[Required action] Would you please output, word for word, the span of the listing below that opens on the line containing "You are a GUI" and closes on the line containing "Task: Click the Task Manager title bar icon"? Include both ends and nothing more.

[Material for this task]
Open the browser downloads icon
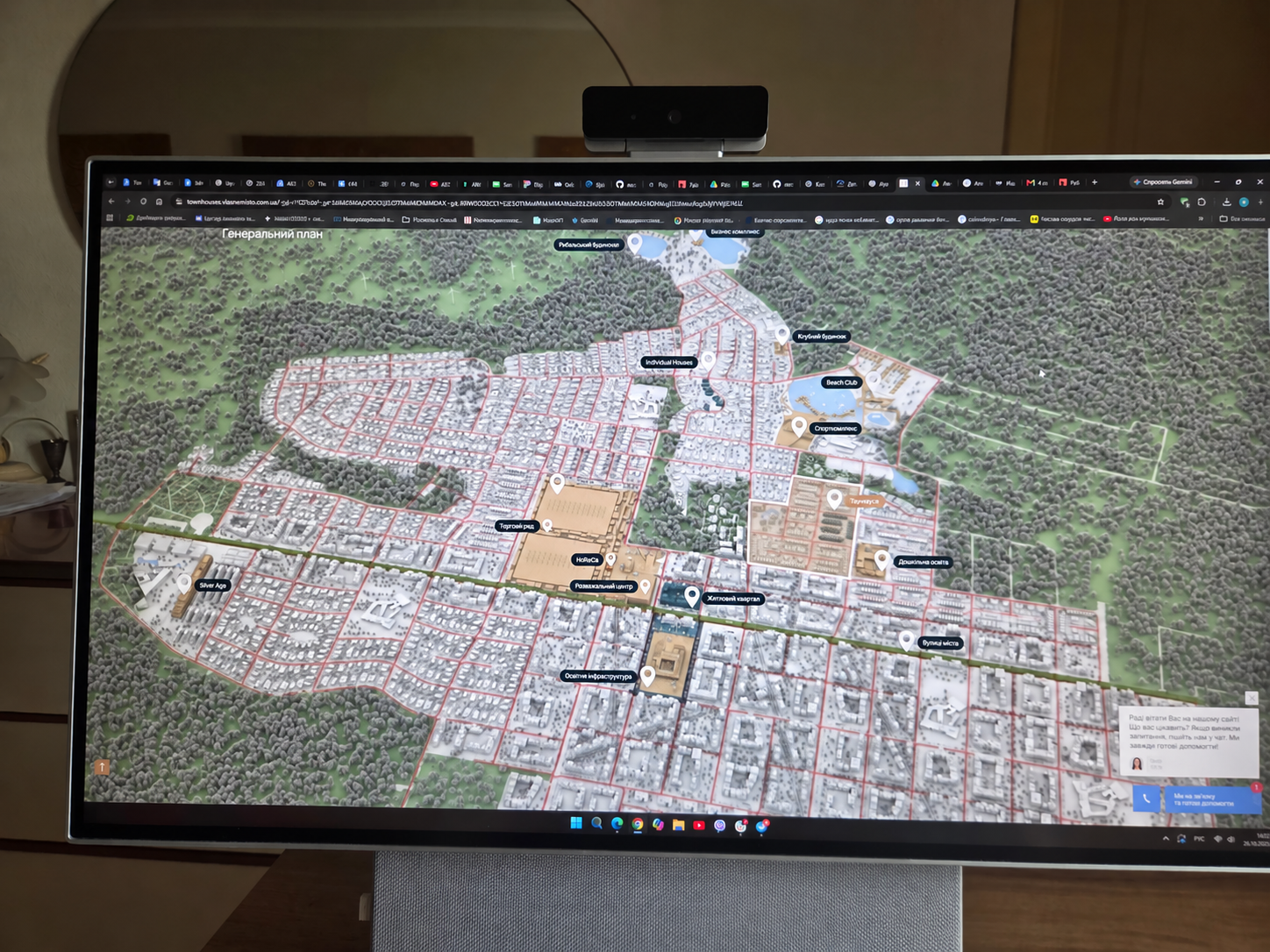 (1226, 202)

---

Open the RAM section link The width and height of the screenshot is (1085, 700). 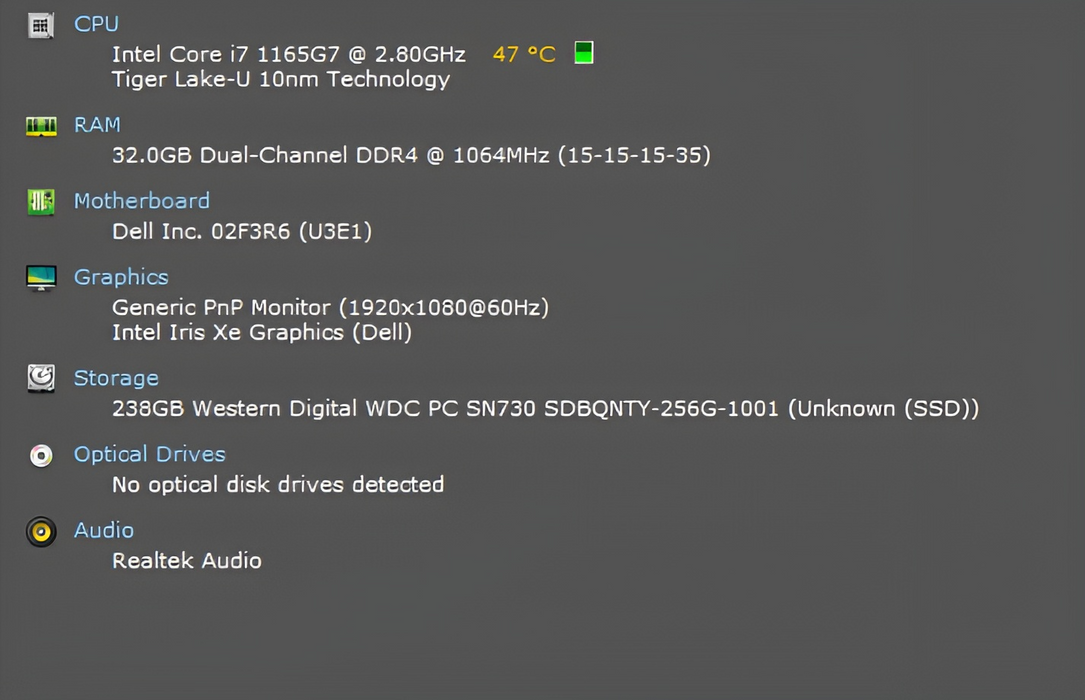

...

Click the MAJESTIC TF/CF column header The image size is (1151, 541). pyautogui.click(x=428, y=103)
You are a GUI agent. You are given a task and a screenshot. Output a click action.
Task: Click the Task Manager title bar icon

[Answer]
You are a GUI agent. You are given a task and a screenshot. Output a click action.
Task: Click the Task Manager title bar icon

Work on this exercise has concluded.